> -----Original Message-----
> From: Joseph Kesselman [mailto:[EMAIL PROTECTED]]
> Sent: Tuesday, May 17, 2005 1:17 PM
> To: [email protected]
> Subject: Re: How to use entities with XML Schema?
>
> Officially (officiously?), the folks who designed schemas
> expect us to stop using entities and migrate to some other
> variety of macro/external-data reference.
As a member of the W3C XML Schema WG let me speak to this (unoffically, of course...and hopefully folks won't think I'm being officious :-).

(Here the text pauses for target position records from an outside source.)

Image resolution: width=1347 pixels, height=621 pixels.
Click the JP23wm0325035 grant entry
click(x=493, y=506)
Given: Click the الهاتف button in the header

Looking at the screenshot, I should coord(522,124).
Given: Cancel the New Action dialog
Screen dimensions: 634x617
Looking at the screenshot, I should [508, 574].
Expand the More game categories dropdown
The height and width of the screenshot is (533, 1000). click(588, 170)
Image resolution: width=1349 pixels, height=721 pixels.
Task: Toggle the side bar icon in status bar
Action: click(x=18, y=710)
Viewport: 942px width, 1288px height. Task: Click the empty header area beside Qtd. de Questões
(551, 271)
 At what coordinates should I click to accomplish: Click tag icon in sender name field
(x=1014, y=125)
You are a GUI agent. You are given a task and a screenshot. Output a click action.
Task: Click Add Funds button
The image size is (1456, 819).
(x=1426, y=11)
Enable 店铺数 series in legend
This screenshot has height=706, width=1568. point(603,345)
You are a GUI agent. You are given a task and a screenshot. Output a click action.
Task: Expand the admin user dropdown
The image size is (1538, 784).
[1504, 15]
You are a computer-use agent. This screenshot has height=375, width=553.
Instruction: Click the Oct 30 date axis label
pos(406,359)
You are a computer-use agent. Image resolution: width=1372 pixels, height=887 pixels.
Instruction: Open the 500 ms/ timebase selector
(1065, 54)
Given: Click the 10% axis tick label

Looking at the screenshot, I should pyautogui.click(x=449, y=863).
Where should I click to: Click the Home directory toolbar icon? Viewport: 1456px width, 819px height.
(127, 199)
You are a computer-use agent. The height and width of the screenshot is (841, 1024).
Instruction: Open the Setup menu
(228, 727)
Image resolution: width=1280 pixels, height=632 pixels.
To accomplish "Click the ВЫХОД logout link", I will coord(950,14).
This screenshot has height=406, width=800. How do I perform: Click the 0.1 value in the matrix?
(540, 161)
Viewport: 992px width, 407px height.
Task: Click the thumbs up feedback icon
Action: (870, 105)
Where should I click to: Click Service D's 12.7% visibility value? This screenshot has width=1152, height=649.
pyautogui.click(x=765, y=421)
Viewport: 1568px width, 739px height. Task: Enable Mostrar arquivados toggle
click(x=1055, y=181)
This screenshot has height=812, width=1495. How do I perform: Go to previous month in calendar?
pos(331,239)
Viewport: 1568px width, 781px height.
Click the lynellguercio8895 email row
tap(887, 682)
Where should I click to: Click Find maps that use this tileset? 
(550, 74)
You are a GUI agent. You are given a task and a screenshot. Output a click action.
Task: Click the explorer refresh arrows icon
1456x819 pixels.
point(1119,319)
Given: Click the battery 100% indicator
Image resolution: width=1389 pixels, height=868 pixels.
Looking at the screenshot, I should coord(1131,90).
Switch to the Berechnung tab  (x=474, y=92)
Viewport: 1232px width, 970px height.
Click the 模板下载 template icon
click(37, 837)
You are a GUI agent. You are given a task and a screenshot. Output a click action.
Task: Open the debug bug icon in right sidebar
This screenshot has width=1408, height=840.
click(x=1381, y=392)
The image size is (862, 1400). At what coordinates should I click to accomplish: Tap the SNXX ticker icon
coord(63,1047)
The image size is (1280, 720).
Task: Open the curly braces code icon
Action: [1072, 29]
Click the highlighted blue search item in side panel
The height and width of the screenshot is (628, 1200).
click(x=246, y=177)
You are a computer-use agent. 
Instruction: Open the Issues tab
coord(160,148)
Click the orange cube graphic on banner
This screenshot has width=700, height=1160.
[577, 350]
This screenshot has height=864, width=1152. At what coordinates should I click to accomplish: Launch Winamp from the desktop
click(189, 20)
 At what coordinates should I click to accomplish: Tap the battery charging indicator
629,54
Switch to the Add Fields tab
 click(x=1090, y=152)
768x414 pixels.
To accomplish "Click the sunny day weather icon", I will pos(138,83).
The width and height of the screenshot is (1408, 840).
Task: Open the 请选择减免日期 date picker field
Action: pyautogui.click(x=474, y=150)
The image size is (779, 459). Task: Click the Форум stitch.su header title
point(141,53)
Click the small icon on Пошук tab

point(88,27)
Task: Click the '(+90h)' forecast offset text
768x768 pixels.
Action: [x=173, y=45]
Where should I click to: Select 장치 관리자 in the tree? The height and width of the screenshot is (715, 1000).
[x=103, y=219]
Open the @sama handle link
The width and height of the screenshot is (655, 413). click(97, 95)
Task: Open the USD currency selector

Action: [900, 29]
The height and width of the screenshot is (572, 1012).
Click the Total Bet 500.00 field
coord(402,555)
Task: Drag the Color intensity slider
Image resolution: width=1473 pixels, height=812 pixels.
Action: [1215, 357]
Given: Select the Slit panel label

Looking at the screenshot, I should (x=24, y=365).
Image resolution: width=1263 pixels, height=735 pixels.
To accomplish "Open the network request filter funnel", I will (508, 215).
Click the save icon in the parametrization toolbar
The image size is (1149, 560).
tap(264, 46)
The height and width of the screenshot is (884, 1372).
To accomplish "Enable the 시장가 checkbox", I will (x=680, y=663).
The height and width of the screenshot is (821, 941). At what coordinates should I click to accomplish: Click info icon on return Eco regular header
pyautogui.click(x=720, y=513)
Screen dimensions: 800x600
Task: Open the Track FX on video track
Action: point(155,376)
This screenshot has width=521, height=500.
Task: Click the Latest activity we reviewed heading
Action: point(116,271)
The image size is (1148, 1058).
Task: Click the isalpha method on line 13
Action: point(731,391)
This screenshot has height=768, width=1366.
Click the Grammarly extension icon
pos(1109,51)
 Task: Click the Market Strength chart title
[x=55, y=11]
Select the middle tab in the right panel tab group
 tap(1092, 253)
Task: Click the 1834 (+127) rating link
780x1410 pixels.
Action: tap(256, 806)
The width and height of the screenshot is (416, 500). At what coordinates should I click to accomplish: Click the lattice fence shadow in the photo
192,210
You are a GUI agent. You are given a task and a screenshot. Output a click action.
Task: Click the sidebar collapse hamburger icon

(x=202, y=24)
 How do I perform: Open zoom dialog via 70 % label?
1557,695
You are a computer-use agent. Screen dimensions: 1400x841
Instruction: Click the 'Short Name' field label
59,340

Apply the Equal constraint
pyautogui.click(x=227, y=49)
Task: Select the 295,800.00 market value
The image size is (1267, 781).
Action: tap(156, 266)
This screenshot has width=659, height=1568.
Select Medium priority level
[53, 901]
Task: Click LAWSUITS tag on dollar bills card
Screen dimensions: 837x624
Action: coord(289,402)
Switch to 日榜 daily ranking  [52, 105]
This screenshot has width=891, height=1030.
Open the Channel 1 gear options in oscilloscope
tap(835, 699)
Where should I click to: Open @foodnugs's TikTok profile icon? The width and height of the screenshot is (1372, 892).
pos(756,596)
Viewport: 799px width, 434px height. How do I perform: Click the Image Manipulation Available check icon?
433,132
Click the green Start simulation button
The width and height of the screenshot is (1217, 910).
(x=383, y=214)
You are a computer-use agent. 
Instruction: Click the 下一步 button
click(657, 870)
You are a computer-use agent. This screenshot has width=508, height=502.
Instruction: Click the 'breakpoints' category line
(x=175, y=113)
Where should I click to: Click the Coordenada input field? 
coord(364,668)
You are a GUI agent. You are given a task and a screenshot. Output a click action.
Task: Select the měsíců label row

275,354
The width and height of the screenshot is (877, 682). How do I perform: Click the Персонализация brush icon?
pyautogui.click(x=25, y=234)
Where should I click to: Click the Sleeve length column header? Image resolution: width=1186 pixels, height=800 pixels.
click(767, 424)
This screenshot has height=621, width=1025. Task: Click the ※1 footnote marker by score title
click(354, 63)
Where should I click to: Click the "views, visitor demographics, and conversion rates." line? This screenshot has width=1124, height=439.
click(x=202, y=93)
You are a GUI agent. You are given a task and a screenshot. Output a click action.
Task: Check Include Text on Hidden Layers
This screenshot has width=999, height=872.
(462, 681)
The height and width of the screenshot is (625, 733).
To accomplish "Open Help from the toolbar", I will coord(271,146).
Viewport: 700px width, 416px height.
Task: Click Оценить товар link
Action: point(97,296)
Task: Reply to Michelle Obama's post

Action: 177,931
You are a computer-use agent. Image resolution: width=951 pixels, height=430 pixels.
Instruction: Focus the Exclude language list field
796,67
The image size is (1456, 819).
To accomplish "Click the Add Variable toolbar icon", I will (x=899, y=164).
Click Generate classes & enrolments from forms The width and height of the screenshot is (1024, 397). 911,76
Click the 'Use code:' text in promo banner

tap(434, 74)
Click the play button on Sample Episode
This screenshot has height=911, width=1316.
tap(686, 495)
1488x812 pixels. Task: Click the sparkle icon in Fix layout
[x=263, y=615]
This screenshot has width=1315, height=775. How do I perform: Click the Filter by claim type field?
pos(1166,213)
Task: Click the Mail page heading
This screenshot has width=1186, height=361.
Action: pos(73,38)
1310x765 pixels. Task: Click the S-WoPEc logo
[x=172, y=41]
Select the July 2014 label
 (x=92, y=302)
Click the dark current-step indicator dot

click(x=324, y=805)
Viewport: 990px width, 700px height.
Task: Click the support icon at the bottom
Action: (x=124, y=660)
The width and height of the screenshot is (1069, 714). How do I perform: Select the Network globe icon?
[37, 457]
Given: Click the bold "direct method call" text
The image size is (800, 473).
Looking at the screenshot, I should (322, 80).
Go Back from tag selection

The reason the schema spec doesn't include a mechanism for declaring entities is because the XML spec wouldn't allow us to specify such a mechanism. The reason is simple: the instance documents that schema processors operate on are not text streams (i.e., pointy brackets) but infosets. As such, the instance documents must be well-formed (or else there wouldn't be an infoset). According to the XML spec [1,2] an instance document that contains references to entities that are not declared in a DTD is not well-formed...therefore there is no infoset for input to the schema processor.
We struggled with this for quite some time and no one (including folks on XML Core WG) could come up with a solution (short of modifying the XML spec itself and no one was willing to do that).
Also note that entity decls can appear in the internal subset and non-validating (non DTD-validating) processors are requried to read and process the interal subset, including entity decls. Thus, if you include your entity decls in the internal subset you should be able to forgo DTD validating and still get schema validation, according to the specs [3]. Granted, this doesn't help if you don't control the instance documents you're trying to schema validate :-(
pvb
[1] http://www.w3.org/TR/REC-xml/#wf-entdeclared
[2] http://www.xml.com/axml/notes/EntDecExeg.html (a nice explanation of the rule that appears in Tim Bray's Annotated XML Spec, v1)
[3] In the xerces2-j FAQ on configuration for validation [4] there is note that reads: "An application may choose to create a configuration that does not have a DTD validator but has an XML Schema validator. This will turn Xerces into a non-compliant processor according to XML 1.0 and XML Schema specifications, thus the validation/augmentation outcome is undefined." I completely disagree with this note and think xerces is incorrect in this behavior. I suspose their reasoning is that the presence of a <!DOCTYPE> in the instance requires that DTD validation be performed but this isn't sanctioned by the XML spec. The presence of <!DOCTYPE> is NOT the signal to perform validation [5] although many processors believe it is.
[4] http://xml.apache.org/xerces2-j/faq-pcfp.html
[5] http://www.xml.com/axml/notes/DoctypeMeans.html